▶ [KUTIPAN HALAMAN]:
********
Kita bisa melihat sejarah ke belakang. Mochtar Lubis memberitakan dugaan korupsi di tubuh Pertamina dengan gamblang dan lugas, dan orang terperangah melihat penyalahgunaan kekuasaan di perusahaan milik negara terkaya pada saat itu. Pasal 33 Undang-Undang Dasar 1945 yang menggarisbawahi kekayaan alam harus dipergunakan untuk kesejahteraan rakyat menjadi kehilangan makna. Secara berseloroh orang berkata, keuanganlah yang berkuasa, dan betul saja: harian Indonesia Raya dibredel dan Mochtar Lubis dikirim ke rumah tahanan. Dia tak dibunuh seperti yang dialami oleh Udin.

Majalah Tempo juga mengalami hal yang sama ketika memberitakan pembelian kapal-kapal bekas yang ditengarai terjadi karena komisi yang merugikan keuangan negara. Habibie, yang kala itu merupakan salah seorang orang kuat di negeri ini, tersinggung dan mendorong terjadinya pembredelan terhadap majalah Tempo. Habibie tak terima di balik pembelian kapal-kapal bekas tersebut ada komisi yang diperoleh.
********
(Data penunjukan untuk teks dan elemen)
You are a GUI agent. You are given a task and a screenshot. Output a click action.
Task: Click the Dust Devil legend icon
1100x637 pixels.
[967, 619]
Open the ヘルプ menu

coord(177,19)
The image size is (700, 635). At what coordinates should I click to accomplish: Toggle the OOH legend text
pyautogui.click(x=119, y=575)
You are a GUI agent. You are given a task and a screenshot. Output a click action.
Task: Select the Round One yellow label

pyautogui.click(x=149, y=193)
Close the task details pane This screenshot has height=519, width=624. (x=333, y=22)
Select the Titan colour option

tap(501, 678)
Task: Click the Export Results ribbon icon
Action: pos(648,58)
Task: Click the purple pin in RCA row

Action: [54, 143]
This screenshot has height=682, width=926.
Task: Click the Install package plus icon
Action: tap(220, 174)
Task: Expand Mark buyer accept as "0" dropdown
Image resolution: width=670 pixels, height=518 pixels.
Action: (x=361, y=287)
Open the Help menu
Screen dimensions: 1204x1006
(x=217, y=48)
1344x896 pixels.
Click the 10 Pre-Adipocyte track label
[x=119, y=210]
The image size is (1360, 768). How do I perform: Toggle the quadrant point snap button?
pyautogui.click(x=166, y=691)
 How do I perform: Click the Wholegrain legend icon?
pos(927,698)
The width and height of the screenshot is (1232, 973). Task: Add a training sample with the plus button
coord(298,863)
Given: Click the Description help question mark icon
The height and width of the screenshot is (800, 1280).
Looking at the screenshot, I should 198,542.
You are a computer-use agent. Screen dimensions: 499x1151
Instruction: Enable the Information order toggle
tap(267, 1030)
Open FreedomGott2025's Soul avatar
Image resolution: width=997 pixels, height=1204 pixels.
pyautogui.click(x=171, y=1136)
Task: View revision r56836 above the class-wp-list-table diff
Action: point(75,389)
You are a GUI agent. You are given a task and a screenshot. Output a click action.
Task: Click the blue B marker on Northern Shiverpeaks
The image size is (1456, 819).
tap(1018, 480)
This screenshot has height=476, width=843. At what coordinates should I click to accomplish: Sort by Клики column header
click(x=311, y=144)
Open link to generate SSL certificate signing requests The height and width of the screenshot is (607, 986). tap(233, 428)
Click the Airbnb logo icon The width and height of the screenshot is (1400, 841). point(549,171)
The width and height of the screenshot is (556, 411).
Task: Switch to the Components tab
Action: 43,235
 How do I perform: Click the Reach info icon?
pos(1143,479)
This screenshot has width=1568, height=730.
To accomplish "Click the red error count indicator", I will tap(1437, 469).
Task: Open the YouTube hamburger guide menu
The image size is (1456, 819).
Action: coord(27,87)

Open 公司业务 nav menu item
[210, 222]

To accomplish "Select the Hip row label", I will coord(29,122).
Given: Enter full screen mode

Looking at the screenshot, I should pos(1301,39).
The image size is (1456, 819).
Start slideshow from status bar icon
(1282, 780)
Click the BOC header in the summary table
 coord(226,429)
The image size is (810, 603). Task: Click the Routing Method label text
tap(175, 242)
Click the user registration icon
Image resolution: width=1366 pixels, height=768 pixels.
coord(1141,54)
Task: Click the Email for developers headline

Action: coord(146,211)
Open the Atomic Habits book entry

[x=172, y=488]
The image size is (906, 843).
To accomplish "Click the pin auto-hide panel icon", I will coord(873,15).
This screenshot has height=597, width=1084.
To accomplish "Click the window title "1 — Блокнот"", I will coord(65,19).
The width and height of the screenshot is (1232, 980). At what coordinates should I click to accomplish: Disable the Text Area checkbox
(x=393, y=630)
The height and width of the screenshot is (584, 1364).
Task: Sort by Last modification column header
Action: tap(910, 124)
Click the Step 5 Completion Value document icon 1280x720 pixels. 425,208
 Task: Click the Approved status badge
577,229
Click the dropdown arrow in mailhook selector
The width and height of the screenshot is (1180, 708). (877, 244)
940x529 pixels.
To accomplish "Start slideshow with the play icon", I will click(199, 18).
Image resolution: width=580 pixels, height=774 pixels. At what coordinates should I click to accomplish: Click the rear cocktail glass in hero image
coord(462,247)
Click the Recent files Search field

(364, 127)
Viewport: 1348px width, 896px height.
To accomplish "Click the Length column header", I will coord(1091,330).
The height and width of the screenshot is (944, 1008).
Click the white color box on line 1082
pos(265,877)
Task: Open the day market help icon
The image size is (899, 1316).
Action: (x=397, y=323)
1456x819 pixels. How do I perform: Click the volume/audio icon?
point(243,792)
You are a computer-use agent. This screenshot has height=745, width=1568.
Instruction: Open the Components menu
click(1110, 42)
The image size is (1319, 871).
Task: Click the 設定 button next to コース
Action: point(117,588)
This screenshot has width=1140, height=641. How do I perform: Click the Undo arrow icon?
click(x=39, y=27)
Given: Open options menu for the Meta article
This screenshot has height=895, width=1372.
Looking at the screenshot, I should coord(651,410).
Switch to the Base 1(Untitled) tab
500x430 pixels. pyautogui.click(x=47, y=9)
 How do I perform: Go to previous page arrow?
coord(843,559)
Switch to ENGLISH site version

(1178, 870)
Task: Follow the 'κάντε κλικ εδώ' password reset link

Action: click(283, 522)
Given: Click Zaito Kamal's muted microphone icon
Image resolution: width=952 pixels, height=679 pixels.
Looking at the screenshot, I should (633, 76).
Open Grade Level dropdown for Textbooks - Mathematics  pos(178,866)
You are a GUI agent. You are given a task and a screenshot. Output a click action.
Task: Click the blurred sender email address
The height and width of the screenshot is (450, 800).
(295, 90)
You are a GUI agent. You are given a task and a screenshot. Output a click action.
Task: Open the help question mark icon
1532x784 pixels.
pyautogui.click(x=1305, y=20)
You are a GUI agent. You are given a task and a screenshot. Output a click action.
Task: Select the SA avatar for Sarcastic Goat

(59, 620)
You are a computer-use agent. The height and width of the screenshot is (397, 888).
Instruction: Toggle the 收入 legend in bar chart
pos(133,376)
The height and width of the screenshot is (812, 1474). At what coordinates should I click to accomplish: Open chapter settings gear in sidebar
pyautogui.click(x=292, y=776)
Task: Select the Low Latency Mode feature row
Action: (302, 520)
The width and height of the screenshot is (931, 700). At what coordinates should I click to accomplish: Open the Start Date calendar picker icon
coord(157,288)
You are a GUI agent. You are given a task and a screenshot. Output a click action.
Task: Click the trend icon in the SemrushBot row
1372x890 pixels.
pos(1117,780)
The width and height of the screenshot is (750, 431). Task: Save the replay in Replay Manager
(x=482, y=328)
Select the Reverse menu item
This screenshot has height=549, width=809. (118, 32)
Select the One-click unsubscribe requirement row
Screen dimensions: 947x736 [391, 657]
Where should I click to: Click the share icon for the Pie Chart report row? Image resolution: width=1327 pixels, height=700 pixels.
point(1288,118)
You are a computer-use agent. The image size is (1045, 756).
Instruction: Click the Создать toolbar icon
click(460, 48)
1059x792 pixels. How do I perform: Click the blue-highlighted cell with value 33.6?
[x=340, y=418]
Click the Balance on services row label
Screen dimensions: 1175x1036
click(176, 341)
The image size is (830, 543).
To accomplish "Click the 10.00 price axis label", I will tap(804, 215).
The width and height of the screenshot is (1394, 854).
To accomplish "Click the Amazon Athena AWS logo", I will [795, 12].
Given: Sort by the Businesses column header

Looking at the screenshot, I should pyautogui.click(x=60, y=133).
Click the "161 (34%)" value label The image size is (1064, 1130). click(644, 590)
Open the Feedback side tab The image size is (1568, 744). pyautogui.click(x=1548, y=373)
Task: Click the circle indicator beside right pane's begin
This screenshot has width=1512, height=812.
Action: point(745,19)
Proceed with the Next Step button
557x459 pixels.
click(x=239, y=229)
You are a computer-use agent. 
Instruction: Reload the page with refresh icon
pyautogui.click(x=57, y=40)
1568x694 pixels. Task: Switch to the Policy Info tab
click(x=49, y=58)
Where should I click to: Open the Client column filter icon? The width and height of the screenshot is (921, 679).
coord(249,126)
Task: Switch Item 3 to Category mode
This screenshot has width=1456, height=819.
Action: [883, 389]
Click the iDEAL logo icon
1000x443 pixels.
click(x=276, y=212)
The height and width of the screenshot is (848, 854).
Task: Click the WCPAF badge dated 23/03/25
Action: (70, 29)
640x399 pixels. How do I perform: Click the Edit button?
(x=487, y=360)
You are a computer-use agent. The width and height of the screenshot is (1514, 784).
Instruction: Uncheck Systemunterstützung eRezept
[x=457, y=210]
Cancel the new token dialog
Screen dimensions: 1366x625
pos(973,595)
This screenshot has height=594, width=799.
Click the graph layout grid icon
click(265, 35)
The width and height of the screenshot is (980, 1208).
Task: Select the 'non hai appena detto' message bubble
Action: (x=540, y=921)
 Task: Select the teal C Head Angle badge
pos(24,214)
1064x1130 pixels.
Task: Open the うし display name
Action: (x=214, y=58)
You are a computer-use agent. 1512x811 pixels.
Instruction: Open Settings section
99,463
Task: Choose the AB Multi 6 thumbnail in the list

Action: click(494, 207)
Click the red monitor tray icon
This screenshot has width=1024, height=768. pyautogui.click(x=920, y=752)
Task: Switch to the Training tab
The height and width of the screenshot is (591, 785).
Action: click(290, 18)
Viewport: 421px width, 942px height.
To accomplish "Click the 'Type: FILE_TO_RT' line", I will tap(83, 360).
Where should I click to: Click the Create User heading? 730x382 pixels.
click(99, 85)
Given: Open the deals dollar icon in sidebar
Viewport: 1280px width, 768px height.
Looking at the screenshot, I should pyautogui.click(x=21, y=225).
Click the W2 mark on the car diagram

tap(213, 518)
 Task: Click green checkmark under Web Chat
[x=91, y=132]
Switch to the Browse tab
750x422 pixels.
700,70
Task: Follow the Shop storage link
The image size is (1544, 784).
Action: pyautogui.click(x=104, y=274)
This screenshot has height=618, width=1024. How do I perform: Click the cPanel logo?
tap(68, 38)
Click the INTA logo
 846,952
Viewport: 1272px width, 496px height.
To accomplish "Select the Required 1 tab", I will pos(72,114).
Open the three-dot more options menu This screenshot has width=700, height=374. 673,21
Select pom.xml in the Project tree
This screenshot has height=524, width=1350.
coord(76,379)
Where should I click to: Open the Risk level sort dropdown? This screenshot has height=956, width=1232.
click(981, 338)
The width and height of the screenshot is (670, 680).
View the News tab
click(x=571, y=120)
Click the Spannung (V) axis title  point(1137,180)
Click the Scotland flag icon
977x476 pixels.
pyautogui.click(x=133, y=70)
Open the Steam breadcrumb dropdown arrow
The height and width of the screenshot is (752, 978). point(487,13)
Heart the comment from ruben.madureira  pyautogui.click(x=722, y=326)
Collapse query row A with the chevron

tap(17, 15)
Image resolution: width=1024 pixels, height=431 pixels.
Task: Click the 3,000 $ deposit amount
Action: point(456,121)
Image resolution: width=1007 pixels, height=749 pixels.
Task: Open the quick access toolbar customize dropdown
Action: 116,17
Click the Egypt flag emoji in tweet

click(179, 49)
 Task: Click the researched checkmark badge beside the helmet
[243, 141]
********
Menurut kutipan halaman di atas, apa yang dialami harian Indonesia Raya dan Mochtar Lubis?

▶ [JAWABAN LATIHAN]: Harian Indonesia Raya dibredel dan Mochtar Lubis dikirim ke rumah tahanan.